Also für muß eine GUI selbsterklärend sein d.h. man muß sofort erkennen was die Software leistet und wie man zum Ziel kommt. Es solltet dem Benutzer so einfach wie möglich gemacht werden, die Software zu benutzen. Ein LAF das seine Farbe einfach so ändert oder was auch immer macht würde den Benutzer nur verwirren.
Die meisten Menschen haben doch Angst vor Veränderungen, warum soll man sie dann mit einer viel zu bunten und animierten GUI verschrecken. Das ist nicht im Sinne des Erfinders.

Viele Grüße
foobar


----------



## millinär (16. Jul 2006)

schon klar das ein "ausrufezeichen" oder "kreuz" nicht durch ein "herz" ersetzt wird es muss natürlich alles geordnet sein aber es wäre doch witzig wenn z.B: im winter das "   " eine schneekape aufhätte oder? solche sachen halt 
natürlich würde niemand auf die blöde idee kommen rot durch blau zu ersetzten


----------



## byte (16. Jul 2006)

Ich weiss jetzt nicht, was daran neu sein soll? Es gibt genug Anwendungen, die es dem Benutzer ermöglichen, das Aussehen zu verändern, z.B. durch Skins, Themes oder wie man das auch immer nennen mag. Beispiele: Windows (seit x Jahren kannst Du das L&F verändern - farblich und neuerdings auch durch Themes), Winamp (herunterladen von Skins) oder Webforen wie PHPBB (zumindest hat der Admin die Möglichkeit, zusätzliche Themes zu installieren, die der Benutzer dann im Profil umstellen kann).

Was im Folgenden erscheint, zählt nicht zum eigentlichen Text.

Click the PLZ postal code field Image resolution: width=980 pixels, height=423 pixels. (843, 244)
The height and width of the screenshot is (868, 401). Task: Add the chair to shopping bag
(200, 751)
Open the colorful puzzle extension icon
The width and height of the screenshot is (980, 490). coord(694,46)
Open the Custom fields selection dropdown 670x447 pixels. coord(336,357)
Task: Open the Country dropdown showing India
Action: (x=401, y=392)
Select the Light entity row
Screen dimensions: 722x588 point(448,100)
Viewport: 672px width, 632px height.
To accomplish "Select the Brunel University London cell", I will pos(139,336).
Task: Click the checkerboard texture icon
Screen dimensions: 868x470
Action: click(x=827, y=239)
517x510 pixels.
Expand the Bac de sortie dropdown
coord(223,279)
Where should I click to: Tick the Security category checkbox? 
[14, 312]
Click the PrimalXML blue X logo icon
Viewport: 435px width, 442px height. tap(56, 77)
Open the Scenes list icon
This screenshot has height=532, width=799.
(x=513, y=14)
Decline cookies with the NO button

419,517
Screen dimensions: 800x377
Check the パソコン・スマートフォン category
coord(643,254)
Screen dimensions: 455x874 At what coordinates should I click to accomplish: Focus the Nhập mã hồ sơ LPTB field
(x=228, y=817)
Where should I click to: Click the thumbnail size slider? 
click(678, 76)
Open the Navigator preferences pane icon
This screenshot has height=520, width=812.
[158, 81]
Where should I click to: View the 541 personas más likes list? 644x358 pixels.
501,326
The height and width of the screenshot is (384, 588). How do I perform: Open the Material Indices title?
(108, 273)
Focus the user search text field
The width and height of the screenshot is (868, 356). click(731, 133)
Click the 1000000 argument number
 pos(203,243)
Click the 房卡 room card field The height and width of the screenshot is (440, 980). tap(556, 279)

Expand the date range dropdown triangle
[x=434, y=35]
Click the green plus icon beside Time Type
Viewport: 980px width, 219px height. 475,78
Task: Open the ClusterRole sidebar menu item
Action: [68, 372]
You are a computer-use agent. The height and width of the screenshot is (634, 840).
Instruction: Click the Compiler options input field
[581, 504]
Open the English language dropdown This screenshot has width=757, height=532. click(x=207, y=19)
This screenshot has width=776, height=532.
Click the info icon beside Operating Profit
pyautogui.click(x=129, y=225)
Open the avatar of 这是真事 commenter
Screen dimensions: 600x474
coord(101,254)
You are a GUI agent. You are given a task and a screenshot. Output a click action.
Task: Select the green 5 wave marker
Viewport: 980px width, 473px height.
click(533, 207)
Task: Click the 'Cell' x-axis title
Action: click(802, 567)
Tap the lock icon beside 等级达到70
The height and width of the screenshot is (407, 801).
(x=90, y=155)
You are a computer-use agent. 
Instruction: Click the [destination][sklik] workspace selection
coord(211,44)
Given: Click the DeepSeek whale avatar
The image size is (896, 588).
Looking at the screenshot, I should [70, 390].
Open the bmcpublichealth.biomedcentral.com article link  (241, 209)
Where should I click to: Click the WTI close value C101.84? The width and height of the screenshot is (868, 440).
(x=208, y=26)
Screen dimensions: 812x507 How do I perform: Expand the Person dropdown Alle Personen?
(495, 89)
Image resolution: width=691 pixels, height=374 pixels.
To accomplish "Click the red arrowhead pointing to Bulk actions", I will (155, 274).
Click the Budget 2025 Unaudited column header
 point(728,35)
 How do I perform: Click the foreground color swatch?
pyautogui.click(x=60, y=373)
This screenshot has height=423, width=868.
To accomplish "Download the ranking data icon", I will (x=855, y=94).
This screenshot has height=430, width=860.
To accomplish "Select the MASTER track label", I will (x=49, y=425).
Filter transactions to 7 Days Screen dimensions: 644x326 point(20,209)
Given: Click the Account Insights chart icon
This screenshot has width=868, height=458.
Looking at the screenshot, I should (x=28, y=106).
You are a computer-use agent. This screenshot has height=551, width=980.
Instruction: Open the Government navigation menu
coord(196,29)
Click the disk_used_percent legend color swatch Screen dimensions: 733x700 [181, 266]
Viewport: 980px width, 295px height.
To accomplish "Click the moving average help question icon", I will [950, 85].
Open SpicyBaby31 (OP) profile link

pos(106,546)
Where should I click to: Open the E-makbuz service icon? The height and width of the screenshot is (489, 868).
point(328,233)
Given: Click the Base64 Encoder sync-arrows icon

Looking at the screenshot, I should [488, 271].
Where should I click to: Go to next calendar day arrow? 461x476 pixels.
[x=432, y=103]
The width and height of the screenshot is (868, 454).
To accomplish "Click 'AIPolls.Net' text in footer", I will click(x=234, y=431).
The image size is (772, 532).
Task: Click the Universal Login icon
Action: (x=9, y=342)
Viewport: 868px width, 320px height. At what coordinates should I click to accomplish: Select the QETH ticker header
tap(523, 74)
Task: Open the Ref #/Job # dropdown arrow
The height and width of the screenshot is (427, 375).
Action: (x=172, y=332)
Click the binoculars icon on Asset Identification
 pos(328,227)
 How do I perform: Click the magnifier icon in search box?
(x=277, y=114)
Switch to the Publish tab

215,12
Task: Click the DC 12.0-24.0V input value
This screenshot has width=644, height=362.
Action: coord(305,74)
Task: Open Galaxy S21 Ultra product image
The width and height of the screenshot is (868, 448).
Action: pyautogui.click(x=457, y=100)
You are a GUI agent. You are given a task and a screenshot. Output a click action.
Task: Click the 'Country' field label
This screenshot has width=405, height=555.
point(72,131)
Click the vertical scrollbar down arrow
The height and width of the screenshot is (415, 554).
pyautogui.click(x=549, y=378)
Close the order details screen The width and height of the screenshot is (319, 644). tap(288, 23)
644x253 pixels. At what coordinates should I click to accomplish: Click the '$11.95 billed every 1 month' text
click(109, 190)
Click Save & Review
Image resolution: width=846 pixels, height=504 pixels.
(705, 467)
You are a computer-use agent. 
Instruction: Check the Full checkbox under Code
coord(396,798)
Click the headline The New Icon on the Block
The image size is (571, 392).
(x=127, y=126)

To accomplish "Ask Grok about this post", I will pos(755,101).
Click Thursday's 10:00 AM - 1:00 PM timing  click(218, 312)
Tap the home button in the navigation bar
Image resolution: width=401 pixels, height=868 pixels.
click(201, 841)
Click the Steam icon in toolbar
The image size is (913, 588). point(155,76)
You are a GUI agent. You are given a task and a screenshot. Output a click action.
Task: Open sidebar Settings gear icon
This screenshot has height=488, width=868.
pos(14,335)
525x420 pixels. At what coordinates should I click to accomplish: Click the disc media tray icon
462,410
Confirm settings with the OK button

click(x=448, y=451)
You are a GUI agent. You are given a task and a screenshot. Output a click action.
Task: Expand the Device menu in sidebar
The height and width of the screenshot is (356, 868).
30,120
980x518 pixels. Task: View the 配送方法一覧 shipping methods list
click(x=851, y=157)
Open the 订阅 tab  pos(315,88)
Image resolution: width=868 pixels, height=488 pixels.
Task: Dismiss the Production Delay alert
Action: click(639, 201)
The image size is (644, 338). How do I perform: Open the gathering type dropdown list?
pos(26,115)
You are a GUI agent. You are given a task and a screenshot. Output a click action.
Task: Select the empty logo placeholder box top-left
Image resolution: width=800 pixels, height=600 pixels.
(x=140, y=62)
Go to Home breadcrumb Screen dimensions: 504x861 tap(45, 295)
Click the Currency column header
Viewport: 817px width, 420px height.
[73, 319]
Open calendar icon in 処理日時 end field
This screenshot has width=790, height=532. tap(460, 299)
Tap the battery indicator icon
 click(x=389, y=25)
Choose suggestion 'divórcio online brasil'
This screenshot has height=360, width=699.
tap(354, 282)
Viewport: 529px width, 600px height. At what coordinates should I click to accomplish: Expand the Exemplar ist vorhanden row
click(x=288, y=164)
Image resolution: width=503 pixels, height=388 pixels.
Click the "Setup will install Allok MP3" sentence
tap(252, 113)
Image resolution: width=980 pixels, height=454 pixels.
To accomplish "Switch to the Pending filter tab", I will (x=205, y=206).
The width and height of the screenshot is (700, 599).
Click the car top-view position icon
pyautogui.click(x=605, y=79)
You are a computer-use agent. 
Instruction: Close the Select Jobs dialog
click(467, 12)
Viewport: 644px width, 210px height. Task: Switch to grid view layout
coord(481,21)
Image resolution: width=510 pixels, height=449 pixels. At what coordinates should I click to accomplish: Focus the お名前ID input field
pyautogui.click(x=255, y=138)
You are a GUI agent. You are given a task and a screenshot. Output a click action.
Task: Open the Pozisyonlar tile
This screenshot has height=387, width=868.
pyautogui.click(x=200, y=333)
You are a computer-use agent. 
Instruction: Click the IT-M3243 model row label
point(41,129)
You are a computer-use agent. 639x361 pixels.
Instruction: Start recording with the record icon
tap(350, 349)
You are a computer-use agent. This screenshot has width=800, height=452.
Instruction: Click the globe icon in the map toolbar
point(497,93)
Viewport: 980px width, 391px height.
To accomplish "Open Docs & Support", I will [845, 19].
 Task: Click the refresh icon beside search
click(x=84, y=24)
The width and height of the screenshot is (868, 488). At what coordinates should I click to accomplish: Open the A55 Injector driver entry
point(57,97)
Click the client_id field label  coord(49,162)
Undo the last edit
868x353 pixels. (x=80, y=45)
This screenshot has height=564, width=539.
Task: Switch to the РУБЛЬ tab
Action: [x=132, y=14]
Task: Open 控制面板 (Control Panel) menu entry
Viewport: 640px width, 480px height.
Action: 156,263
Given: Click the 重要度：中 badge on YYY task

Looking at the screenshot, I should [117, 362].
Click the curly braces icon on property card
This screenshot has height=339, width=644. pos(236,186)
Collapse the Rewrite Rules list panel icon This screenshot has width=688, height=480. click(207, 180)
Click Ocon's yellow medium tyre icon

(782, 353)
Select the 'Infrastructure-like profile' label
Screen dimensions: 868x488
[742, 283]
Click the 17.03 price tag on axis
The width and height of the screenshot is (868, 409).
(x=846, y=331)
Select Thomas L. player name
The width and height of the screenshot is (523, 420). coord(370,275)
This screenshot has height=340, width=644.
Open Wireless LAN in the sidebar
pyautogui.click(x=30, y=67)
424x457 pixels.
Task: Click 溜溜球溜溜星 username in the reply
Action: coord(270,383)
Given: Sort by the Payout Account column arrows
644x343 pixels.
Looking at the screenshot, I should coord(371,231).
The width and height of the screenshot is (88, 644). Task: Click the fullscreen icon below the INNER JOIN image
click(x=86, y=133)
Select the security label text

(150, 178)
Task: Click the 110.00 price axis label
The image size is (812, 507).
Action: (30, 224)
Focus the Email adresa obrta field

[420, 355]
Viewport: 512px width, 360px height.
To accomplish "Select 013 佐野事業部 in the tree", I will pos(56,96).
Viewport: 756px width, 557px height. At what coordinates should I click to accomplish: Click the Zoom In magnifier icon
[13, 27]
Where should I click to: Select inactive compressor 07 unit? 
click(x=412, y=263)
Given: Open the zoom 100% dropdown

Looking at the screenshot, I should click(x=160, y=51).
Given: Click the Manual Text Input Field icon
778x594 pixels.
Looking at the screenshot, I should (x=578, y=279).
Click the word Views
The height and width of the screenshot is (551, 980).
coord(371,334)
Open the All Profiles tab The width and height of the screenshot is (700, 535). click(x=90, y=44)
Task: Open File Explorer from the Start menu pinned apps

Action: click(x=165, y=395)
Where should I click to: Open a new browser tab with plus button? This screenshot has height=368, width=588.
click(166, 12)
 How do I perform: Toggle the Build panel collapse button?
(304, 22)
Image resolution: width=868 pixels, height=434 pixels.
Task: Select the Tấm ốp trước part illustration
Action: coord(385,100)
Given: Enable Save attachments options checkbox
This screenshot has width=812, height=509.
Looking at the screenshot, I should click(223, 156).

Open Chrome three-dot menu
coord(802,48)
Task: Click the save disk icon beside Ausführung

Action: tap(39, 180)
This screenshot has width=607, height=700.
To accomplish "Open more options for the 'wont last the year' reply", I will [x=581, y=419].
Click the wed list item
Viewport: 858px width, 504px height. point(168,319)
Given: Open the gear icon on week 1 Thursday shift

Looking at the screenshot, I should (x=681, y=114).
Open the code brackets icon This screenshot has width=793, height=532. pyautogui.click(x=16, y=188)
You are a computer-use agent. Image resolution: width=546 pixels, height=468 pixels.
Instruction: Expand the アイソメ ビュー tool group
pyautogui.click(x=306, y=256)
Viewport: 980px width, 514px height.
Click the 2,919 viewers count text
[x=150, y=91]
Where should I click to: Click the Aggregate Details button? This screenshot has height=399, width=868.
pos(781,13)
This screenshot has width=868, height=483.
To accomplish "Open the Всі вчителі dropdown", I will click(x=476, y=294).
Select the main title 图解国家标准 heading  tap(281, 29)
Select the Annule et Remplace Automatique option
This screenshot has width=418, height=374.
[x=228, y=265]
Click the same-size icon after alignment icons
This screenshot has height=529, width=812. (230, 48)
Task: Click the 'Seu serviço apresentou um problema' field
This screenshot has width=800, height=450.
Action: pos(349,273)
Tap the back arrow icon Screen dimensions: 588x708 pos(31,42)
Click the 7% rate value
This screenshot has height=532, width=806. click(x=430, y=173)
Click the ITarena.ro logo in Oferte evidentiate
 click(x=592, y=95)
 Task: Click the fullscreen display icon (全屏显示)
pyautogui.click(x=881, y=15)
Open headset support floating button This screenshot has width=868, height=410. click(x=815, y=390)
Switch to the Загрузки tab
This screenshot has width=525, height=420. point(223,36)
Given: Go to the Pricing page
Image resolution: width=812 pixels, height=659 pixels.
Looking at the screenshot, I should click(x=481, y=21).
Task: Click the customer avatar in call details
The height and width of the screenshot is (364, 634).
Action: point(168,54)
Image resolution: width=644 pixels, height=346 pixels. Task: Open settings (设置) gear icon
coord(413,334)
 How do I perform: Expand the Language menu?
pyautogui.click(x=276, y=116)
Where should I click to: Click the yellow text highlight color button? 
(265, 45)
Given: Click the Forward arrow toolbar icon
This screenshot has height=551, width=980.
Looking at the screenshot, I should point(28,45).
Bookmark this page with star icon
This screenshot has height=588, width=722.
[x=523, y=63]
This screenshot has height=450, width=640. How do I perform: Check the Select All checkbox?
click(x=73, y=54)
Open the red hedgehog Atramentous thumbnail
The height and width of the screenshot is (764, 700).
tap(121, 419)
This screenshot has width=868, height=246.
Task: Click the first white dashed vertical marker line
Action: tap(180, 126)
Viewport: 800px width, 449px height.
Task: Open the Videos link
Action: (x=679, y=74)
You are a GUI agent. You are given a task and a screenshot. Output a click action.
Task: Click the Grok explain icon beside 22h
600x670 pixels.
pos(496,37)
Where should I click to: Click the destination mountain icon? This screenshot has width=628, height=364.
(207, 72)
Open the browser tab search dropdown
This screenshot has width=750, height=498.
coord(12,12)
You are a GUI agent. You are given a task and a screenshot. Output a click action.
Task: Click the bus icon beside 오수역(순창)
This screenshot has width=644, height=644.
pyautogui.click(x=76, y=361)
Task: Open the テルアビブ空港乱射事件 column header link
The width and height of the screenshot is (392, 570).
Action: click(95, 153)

Deine Idee ist also höchstens eine kleine Variation dieser längst existenten Realisierung unterschiedlicher L&Fs. Es wäre wohl ein 5-Zeiler in Winamp einen Zufallszahlengenerator einzubauen, der jeden Tag oder bei jedem Start das Skin ändert. Warum gibts diese Option nun nicht? Ganz einfach: Kaum ein Nutzer interessiert sich dafür, die Gründe hat foobar ja schon genannt.


Für ein Patent (mal abgesehen davon, dass Softwarepatente in Europa keine rechtliche Grundlage haben) musst Du Dir schon was besseres einfallen lassen. Sonst "erfinde" ich als nächstes den "Ladebalken 3000 (tm)", der sich revolutionärer Weise von rechts nach links und nicht wie bisher von links nach rechts bewegt und werde damit (deiner Meinung nach) stink reich. :bae:


----------



## millinär (16. Jul 2006)

byto hat gesagt.:
			
		

> (deiner Meinung nach) stink reich. :bae:


?? wie kommst du darauf? hab ich nie was von geagt


----------



## waldwichtel (17. Jul 2006)

Also ich denk in Zukunft wird dieses Forum am Montag schwarz(Montags könnt ich kotzen  ), ab Dienstag blau, am Mittwoch rot, am Donnerstag gelb und Freitag zum ausdruck der Freude übers wochenende in allen Regenbogenfarben erstrahlen. Fürs Wochenende darf sich dann jeder selber was ausdenken


----------



## KSG9|sebastian (17. Aug 2006)

pink wär akzeptabel


----------



## AlArenal (17. Aug 2006)

www.java-forum.org - Das Forum von dem Sie garantiert täglich erbrechen müssen!


----------